Alessandro Pericle Ninni or Alessandro Pericle Count of Ninni (4 April 1837 – 7 January 1892) was an Italian nobleman of Greek descent. He specialized in zoology and was especially known for his studies of the fishes of the Adriatic. He described several species of fish including the black-spot goby Pomatoschistus canestrinii, endemic to the Adriatic Sea. He also studied helminth parasites, molluscs and insects and took an interest in linguistics, culture, and antiquities.

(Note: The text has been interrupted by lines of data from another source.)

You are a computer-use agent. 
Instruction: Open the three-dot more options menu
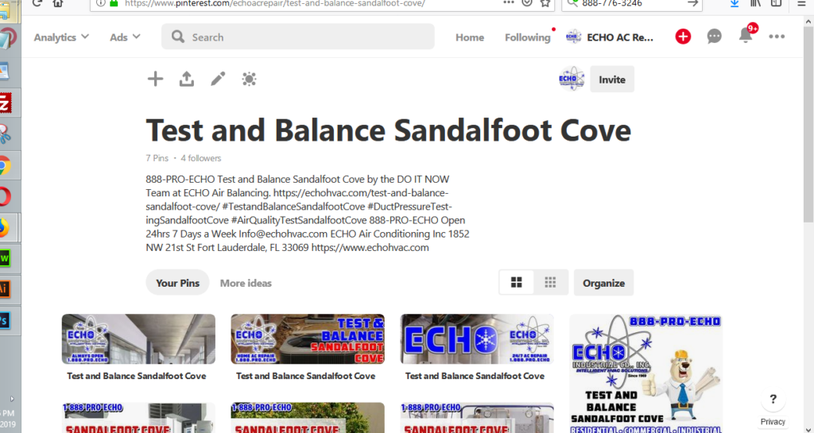[777, 37]
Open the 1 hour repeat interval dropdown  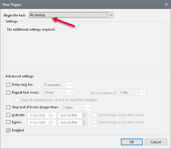point(58,92)
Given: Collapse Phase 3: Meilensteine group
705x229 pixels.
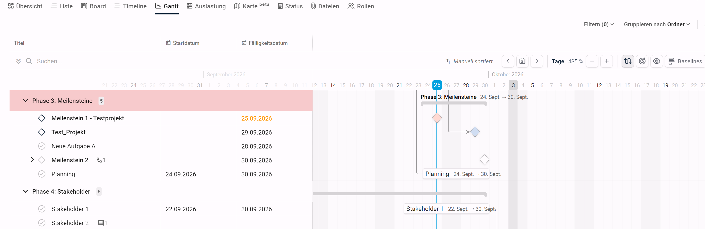Looking at the screenshot, I should (25, 101).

Ninni was born in Venice, then part of the Austrian Empire, and after studies in the University of Venice he travelled across Europe, visiting museums. He was involved in the reorganization of the zoological museum in Athens in 1863 and in 1867 he began to study the fauna of Venice and the Adriatic. In 1867 he founded a journal on the fauna and flora of Venice and Trentino along with Pier Andrea Saccardo. The journal was however short-lived. Ninni took an interest in the lore of seafarers, linguistics and cartography. He described outbreaks of crayfish in Venice, the entry of Risso's dolphins into Venice and other zoological events. He collected specimens and his collections were donated to the Venice natural history museum. His son Emilio Ninni also added to these collections, particularly of fish, which were later examined and reorganized by Giuseppe Scarpa (1851-1937) from Treviso.